2. Sliding Window Log

How It Works

Instead of counting in discrete windows, keep a log (list) of timestamps of every request.
When a new request arrives:

  1. Remove all timestamps older than now - window_size
  2. Count remaining timestamps
  3. If count < limit, allow the request and add current timestamp
  4. Otherwise, reject
Window = 60 seconds, Limit = 5

Time: 10:00:00
Log: [empty]
Request arrives -> log: [10:00:00] -> count: 1 -> ALLOW

Time: 10:00:30
Log: [10:00:00]
Request arrives -> log: [10:00:00, 10:00:30] -> count: 2 -> ALLOW

Time: 10:01:00
Log: [10:00:00, 10:00:30] -- remove 10:00:00 (it's > 60s old)
Log: [10:00:30]
Request arrives -> log: [10:00:30, 10:01:00] -> count: 2 -> ALLOW

No boundary problem. The window truly slides with every request.

Python Implementation

import time
from collections import defaultdict, deque
import threading
 
 
class SlidingWindowLog:
    """
    Sliding Window Log Rate Limiter.
    Accurate but memory-intensive: O(limit) per user.
    """
 
    def __init__(self, limit: int, window_size_seconds: float):
        self.limit = limit
        self.window_size = window_size_seconds
        self.logs = defaultdict(deque)  # user_id -> deque of timestamps
        self.lock = threading.Lock()
 
    def is_allowed(self, identifier: str) -> tuple[bool, dict]:
        with self.lock:
            now = time.time()
            window_start = now - self.window_size
            log = self.logs[identifier]
 
            # Step 1: Evict timestamps outside the window
            while log and log[0] <= window_start:
                log.popleft()
 
            # Step 2: Count current requests in window
            current_count = len(log)
 
            # Step 3: Check against limit
            if current_count < self.limit:
                log.append(now)
                return True, {
                    "limit": self.limit,
                    "remaining": self.limit - current_count - 1,
                    "current_count": current_count + 1
                }
            else:
                # Calculate when the oldest request will expire
                retry_after = log[0] + self.window_size - now if log else 0
                return False, {
                    "limit": self.limit,
                    "remaining": 0,
                    "retry_after": retry_after,
                    "current_count": current_count
                }

Redis Implementation (Sorted Sets)

import redis
import time
import uuid
 
 
def is_allowed_sliding_window_log(
    redis_client: redis.Redis,
    identifier: str,
    limit: int,
    window_seconds: int
) -> tuple[bool, dict]:
    """
    Sliding window log using Redis Sorted Sets (ZSET).
    Score = timestamp.

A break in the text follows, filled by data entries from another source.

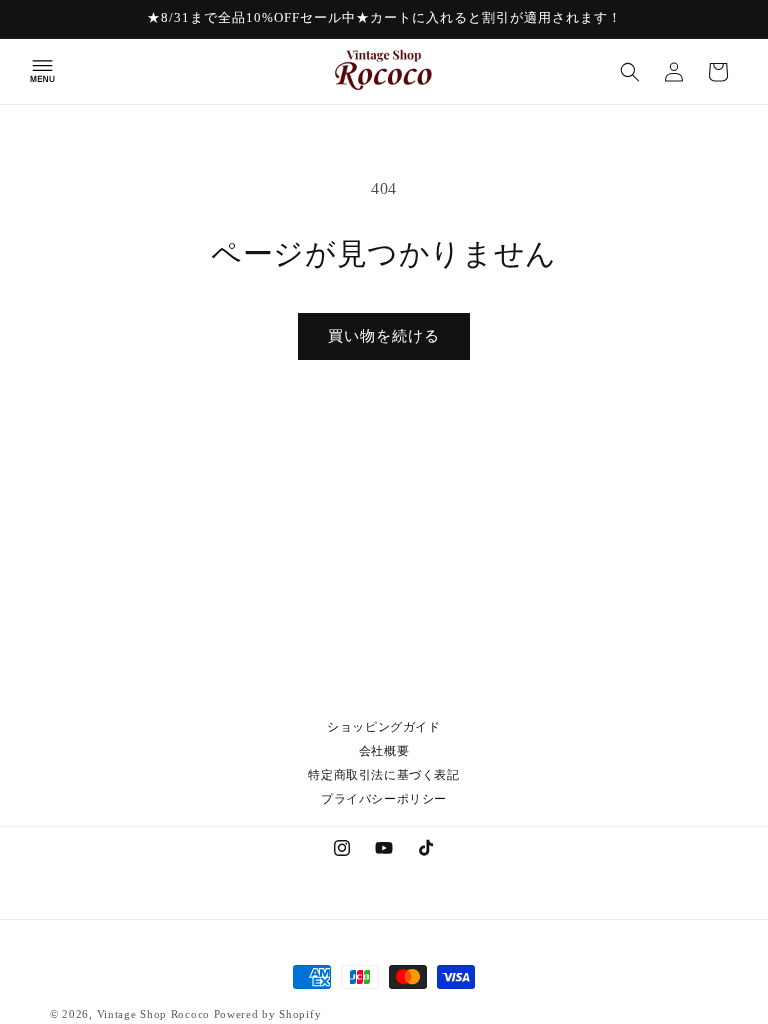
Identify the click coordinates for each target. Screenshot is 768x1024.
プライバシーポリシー (384, 799)
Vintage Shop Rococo (153, 1014)
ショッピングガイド (383, 727)
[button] (42, 72)
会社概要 (384, 751)
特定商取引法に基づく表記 (383, 775)
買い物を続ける (384, 336)
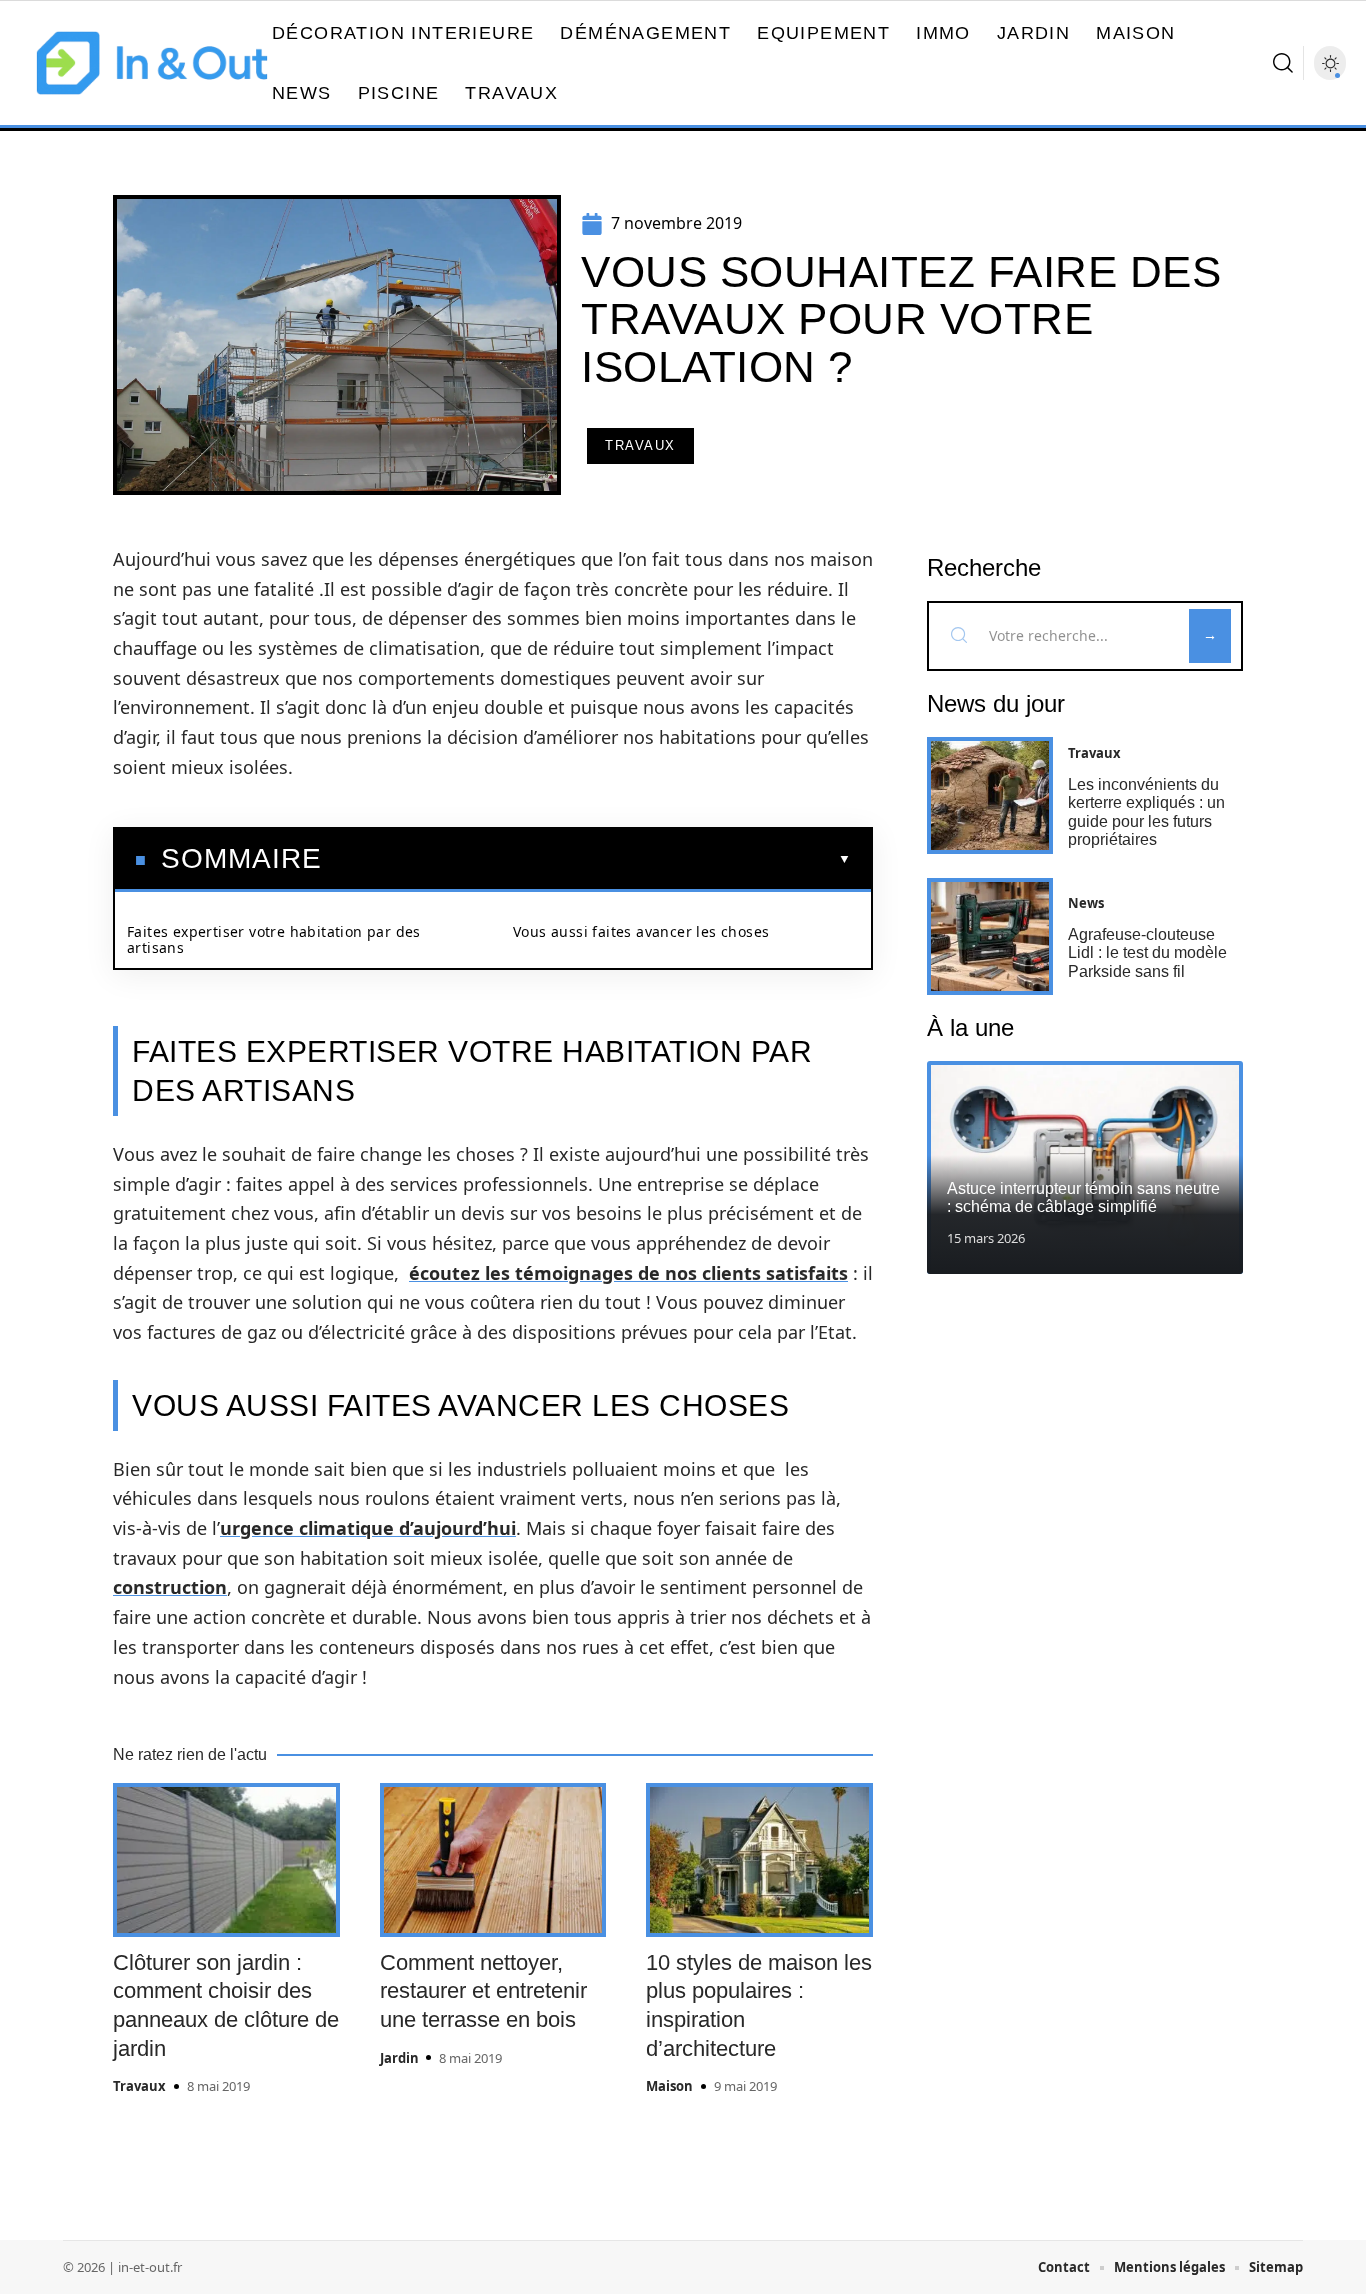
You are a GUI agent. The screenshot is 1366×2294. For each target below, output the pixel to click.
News (1086, 903)
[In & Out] (152, 63)
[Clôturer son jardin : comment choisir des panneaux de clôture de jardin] (226, 1860)
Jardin (399, 2058)
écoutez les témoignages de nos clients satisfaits (628, 1273)
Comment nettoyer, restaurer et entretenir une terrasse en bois (483, 1991)
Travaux (640, 445)
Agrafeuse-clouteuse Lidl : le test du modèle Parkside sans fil (1147, 953)
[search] (1283, 63)
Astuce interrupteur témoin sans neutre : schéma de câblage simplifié (1083, 1197)
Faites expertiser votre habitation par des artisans (274, 939)
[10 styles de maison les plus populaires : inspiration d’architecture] (759, 1860)
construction (170, 1587)
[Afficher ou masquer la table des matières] (586, 859)
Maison (669, 2086)
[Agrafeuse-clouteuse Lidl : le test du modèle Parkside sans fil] (990, 936)
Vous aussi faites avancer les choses (641, 931)
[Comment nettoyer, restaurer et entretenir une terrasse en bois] (493, 1860)
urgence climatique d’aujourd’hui (368, 1528)
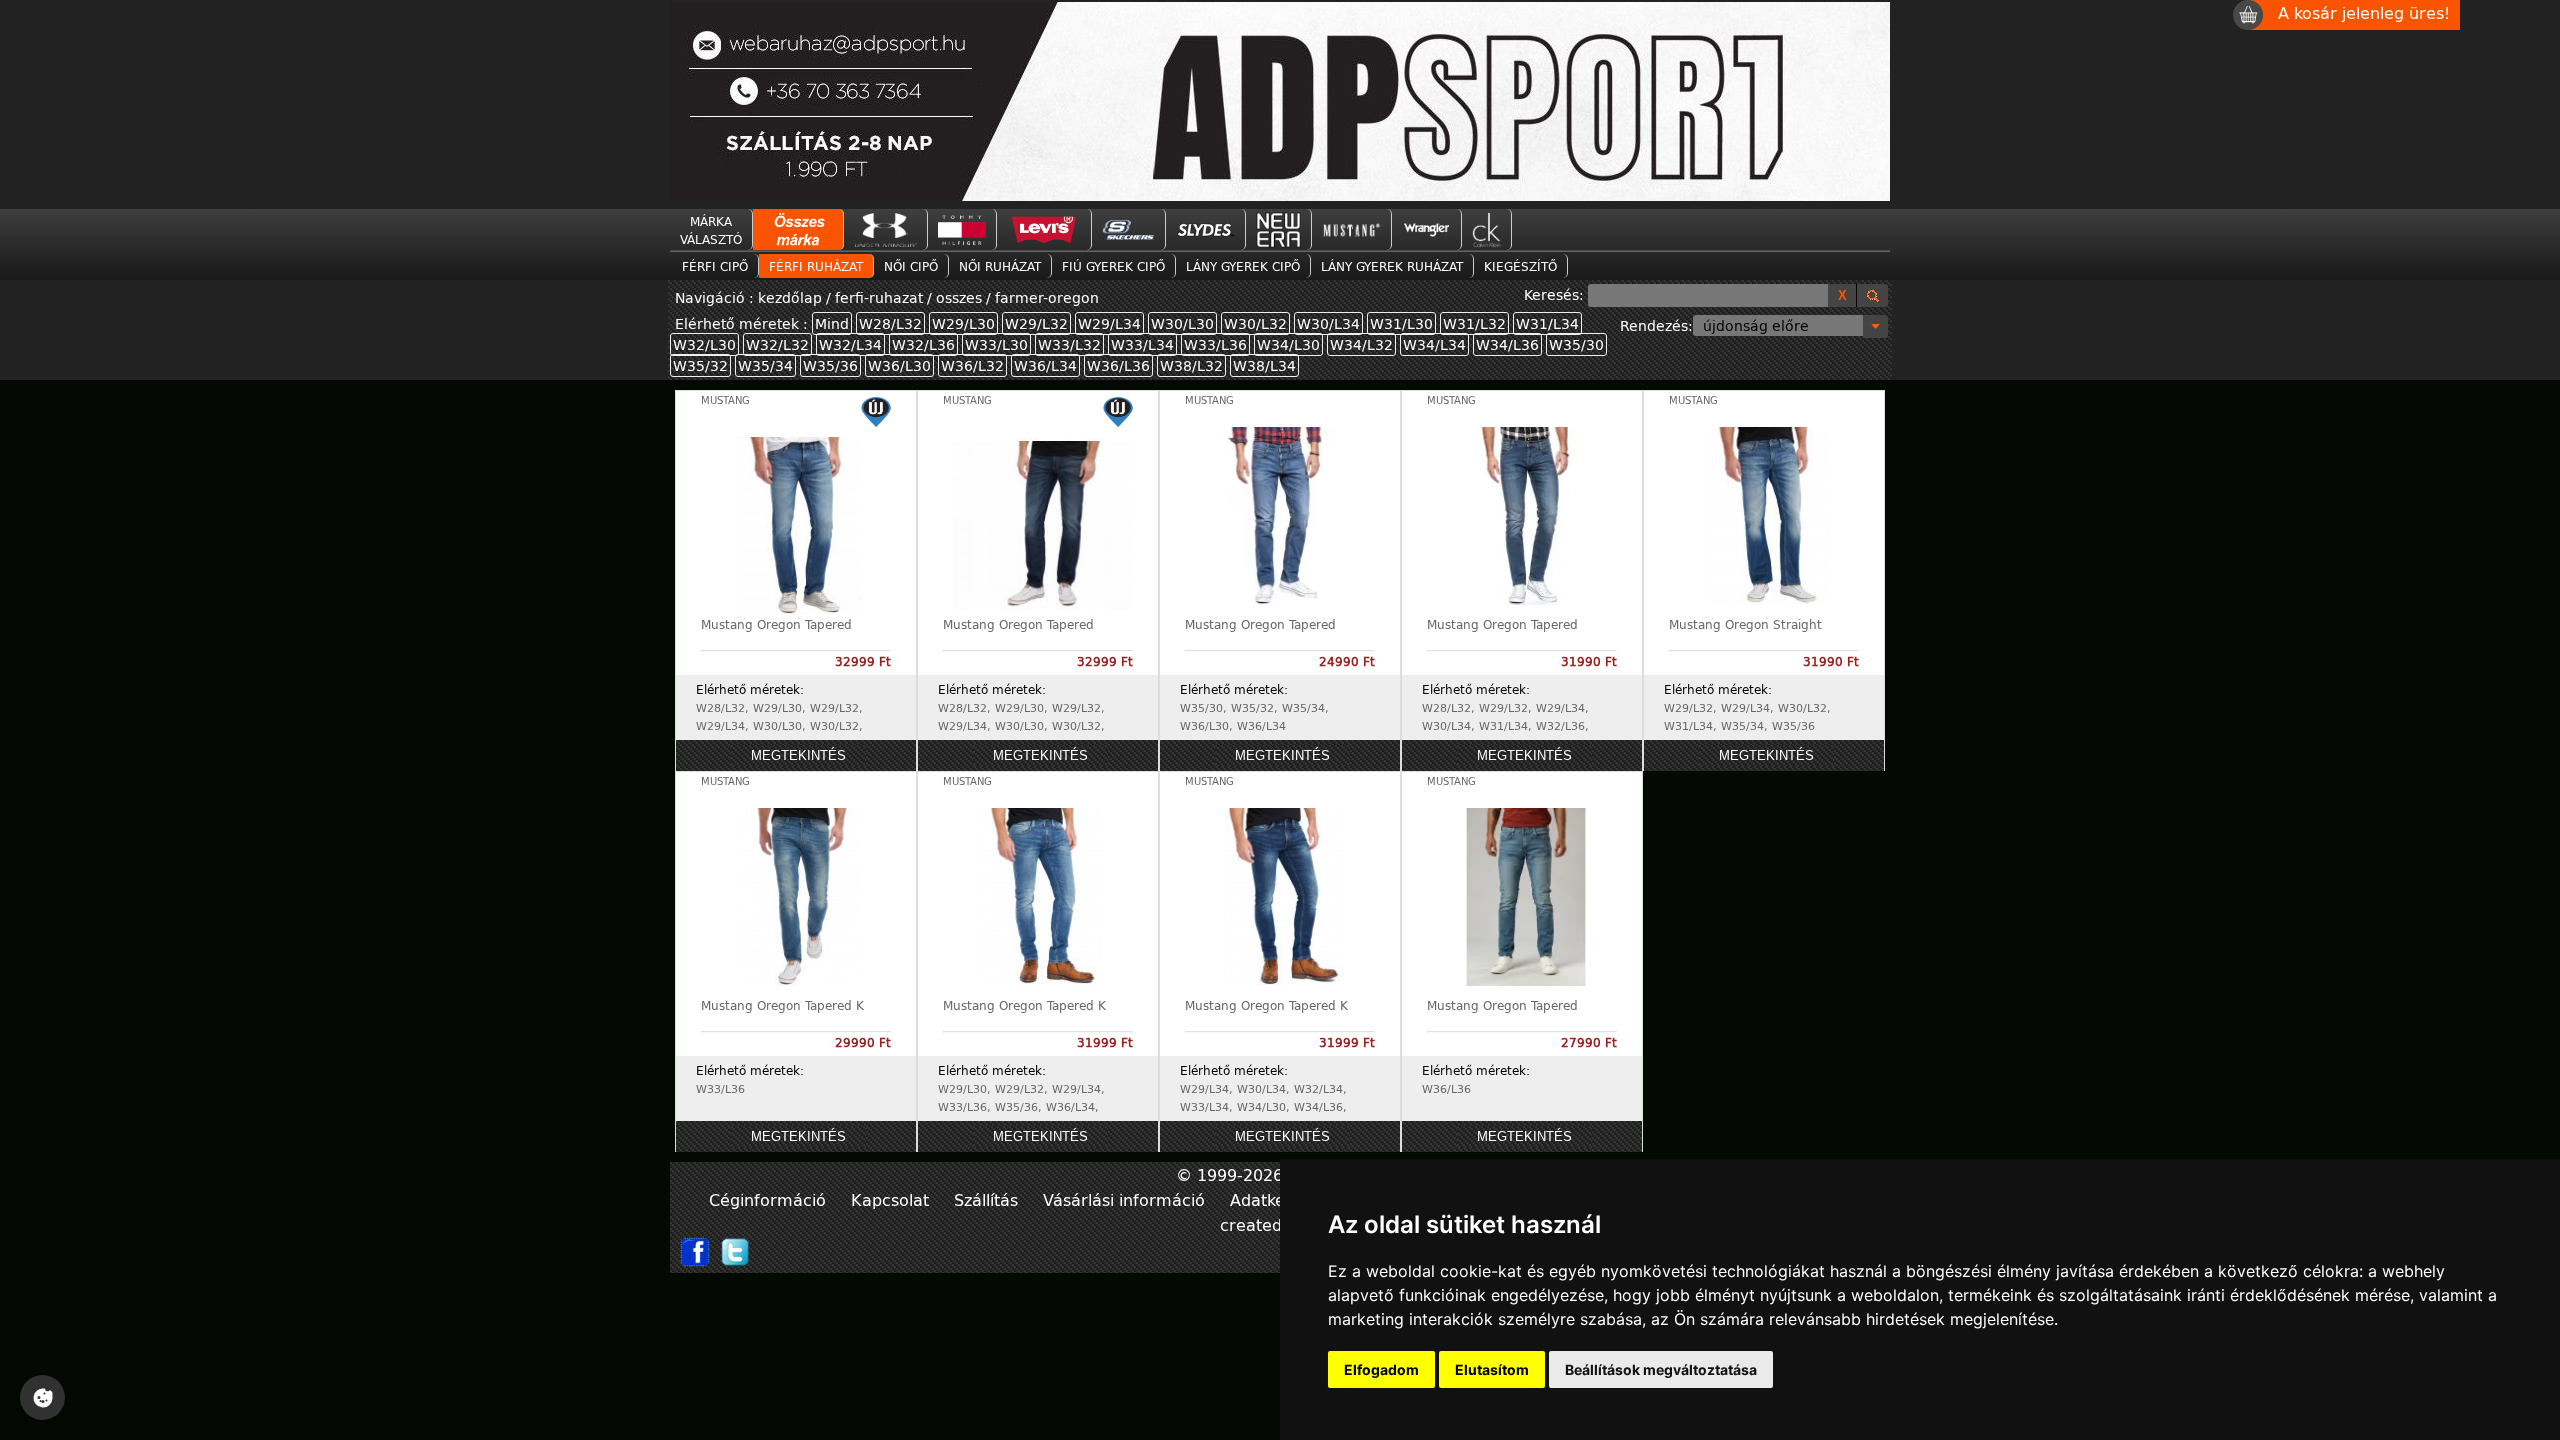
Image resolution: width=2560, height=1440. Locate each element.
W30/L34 (1328, 323)
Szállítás (988, 1199)
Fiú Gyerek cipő (1113, 266)
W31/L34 (1547, 323)
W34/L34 (1434, 344)
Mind (832, 323)
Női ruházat (1000, 266)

Members = unique request IDs.
    """
    now = time.time()
    window_start = now - window_seconds
    key = f"rl:swl:{identifier}"
 
    # Use pipeline for batch execution
    pipe = redis_client.pipeline()
    # Remove timestamps outside the window
    pipe.zremrangebyscore(key, 0, window_start)
    # Count requests in window
    pipe.zcard(key)
    # Add current request with timestamp as score
    pipe.zadd(key, {str(uuid.uuid4()): now})
    # Set key expiry to auto-cleanup
    pipe.expire(key, window_seconds * 2)
    results = pipe.execute()
 
    count_before = results[1]  # count BEFORE adding this request
 
    if count_before < limit:
        return True, {
            "limit": limit,
            "remaining": limit - count_before - 1
        }
    else:
        # Remove the request we just added (it was rejected)
        # In production, use a Lua script to make this atomic
        redis_client.zpopmax(key)
        return False, {
            "limit": limit,
            "remaining": 0
        }

Important: The Redis pipeline above is NOT atomic. A concurrent request can sneak in
between steps. Use a Lua script for true atomicity. See Part 3 for the Lua implementation.

Pros and Cons

ProsCons
Perfectly accurate - no boundary problemHigh memory: O(requests) per user
True sliding window behaviorMemory grows with traffic
Fair to all usersCleanup overhead

Memory Calculation

If your limit is 1,000 requests/minute and you have 100,000 users:

  • Each user: 1,000 timestamps x 8 bytes = ~8KB
  • 100,000 users: ~800MB just for rate limit logs

This is why sliding window log is rarely used at scale without the hybrid counter approach.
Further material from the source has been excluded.